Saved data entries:

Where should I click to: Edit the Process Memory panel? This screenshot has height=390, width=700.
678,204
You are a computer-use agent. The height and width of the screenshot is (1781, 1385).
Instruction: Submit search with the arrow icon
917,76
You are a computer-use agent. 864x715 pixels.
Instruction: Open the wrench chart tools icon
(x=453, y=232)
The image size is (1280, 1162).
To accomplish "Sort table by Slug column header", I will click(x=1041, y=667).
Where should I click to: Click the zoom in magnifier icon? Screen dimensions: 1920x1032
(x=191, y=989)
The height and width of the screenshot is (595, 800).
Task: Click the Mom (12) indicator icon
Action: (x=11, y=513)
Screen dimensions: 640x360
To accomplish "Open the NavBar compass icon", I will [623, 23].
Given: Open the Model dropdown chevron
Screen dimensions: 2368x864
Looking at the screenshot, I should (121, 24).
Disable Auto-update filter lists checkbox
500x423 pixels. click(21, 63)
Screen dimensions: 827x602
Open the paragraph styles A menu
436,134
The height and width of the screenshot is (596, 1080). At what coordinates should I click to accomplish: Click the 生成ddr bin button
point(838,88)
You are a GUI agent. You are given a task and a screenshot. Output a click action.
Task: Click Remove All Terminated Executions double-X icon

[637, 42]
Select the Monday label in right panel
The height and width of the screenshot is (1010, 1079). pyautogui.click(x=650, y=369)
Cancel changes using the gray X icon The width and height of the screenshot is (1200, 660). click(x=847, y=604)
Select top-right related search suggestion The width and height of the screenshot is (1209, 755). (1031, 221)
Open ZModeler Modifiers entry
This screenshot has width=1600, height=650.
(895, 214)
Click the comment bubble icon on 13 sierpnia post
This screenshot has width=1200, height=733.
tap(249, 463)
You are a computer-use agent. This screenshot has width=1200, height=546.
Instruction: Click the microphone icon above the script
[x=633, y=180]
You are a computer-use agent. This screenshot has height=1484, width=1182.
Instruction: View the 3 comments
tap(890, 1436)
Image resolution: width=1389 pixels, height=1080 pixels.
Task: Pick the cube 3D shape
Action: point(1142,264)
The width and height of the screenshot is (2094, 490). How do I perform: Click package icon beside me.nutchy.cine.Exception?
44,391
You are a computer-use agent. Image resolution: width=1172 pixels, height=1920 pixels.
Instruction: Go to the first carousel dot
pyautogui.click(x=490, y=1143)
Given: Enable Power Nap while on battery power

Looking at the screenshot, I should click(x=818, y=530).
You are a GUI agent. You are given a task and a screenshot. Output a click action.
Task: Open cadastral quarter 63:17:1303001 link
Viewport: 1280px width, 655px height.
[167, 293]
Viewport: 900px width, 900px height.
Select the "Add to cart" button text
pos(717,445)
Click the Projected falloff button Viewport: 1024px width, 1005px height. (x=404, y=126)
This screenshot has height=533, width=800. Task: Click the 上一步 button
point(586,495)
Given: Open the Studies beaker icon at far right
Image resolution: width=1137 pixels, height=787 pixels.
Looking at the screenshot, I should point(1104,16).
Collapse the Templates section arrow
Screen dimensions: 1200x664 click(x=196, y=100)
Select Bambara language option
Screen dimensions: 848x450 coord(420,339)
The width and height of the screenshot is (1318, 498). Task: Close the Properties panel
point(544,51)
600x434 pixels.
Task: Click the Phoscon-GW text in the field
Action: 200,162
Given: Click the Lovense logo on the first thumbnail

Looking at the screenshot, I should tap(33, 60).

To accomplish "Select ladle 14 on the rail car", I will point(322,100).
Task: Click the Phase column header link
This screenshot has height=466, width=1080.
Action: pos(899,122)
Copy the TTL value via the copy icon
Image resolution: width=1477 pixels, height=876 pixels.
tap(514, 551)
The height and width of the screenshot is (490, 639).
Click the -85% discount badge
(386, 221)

**Exercise description:**
Scan the entries for the word "will". Report each line that has it.

**Reply to the exercise:**
To accomplish "Sort table by Slug column header", I will click(x=1041, y=667).
To accomplish "Open the NavBar compass icon", I will [623, 23].
To accomplish "Select ladle 14 on the rail car", I will point(322,100).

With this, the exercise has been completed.